_Work order_. Whatever runs from the line with "Task: Expand arrow" to the end of the records below must be copied exactly, with nothing else included.

___ Records ___

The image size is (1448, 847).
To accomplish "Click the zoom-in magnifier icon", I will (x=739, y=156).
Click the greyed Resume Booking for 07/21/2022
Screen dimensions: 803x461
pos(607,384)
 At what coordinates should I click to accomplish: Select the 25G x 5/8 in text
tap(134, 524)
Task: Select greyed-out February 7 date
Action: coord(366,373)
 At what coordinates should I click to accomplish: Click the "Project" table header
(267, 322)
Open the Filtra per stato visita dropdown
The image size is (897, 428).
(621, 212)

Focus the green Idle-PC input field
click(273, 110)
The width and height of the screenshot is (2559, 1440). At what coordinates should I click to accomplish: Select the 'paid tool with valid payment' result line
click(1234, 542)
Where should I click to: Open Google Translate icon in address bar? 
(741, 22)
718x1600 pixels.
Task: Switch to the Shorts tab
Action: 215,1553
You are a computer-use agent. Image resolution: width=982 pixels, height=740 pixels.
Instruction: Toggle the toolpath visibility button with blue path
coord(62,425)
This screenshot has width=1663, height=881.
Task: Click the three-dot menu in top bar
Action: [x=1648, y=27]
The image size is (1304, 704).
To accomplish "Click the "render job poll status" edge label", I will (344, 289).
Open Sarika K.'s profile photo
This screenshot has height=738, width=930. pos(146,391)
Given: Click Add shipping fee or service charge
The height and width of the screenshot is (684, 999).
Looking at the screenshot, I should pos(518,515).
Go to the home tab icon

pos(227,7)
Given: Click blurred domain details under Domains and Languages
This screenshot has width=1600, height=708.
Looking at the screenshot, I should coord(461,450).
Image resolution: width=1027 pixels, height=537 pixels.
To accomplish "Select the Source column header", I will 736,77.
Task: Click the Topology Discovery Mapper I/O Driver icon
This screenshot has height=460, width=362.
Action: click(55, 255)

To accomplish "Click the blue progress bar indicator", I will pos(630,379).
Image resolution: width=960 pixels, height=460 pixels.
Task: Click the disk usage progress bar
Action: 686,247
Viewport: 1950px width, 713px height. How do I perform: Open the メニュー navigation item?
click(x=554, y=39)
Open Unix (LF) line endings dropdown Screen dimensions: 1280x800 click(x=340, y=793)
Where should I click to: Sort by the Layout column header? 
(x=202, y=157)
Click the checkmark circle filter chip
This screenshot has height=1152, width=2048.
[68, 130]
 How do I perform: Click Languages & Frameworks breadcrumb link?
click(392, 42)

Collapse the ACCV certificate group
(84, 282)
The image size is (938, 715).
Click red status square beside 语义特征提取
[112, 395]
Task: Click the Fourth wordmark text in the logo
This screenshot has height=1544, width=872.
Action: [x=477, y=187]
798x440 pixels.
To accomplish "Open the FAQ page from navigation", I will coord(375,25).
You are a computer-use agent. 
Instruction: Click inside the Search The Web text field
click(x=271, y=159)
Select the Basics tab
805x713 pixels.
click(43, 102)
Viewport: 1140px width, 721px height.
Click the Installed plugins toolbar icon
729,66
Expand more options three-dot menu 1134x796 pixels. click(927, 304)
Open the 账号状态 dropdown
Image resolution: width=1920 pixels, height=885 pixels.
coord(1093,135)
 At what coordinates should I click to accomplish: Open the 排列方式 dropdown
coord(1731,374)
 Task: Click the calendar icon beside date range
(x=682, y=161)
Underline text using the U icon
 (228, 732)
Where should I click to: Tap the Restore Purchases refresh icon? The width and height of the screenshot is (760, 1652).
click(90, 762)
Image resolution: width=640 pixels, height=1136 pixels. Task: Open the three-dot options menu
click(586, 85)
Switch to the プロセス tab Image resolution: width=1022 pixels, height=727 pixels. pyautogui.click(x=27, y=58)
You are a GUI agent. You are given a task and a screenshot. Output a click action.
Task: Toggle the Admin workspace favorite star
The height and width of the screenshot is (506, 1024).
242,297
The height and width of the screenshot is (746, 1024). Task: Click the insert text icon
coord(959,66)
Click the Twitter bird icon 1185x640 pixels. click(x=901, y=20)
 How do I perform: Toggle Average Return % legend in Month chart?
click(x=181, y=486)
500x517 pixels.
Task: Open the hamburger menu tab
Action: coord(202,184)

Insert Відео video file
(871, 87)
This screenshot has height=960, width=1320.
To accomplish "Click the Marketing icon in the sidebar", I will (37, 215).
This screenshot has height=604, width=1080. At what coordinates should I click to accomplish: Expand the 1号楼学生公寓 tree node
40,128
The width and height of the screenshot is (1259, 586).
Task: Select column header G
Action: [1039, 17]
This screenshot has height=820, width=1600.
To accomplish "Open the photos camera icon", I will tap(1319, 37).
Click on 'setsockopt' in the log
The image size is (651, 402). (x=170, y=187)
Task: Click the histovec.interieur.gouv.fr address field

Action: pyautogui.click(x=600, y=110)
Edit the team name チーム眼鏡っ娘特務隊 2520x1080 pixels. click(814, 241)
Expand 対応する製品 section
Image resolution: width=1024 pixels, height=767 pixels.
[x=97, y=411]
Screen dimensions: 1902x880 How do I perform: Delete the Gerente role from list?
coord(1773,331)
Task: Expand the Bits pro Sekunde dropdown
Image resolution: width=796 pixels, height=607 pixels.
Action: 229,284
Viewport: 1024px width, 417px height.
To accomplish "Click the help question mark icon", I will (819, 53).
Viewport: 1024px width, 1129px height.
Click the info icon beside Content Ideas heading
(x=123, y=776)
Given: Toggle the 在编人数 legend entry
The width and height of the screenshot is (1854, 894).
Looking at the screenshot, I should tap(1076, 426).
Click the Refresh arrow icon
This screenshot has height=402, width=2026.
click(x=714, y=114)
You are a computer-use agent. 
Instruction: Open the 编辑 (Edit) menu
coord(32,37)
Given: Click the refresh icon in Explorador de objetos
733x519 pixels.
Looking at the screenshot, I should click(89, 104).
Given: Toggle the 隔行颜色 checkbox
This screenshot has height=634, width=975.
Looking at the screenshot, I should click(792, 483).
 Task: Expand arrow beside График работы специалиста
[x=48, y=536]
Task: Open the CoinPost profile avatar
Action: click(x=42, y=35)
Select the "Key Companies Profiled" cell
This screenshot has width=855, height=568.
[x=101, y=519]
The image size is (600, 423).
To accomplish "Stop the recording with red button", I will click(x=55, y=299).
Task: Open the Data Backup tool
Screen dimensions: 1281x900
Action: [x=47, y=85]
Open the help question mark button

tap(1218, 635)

___

_Response area_.
 Task: Expand arrow beside График работы специалиста
[x=48, y=536]
Task: Open the CoinPost profile avatar
Action: click(x=42, y=35)
Select the "Key Companies Profiled" cell
This screenshot has width=855, height=568.
[x=101, y=519]
The image size is (600, 423).
To accomplish "Stop the recording with red button", I will click(x=55, y=299).
Task: Open the Data Backup tool
Screen dimensions: 1281x900
Action: [x=47, y=85]
Open the help question mark button

tap(1218, 635)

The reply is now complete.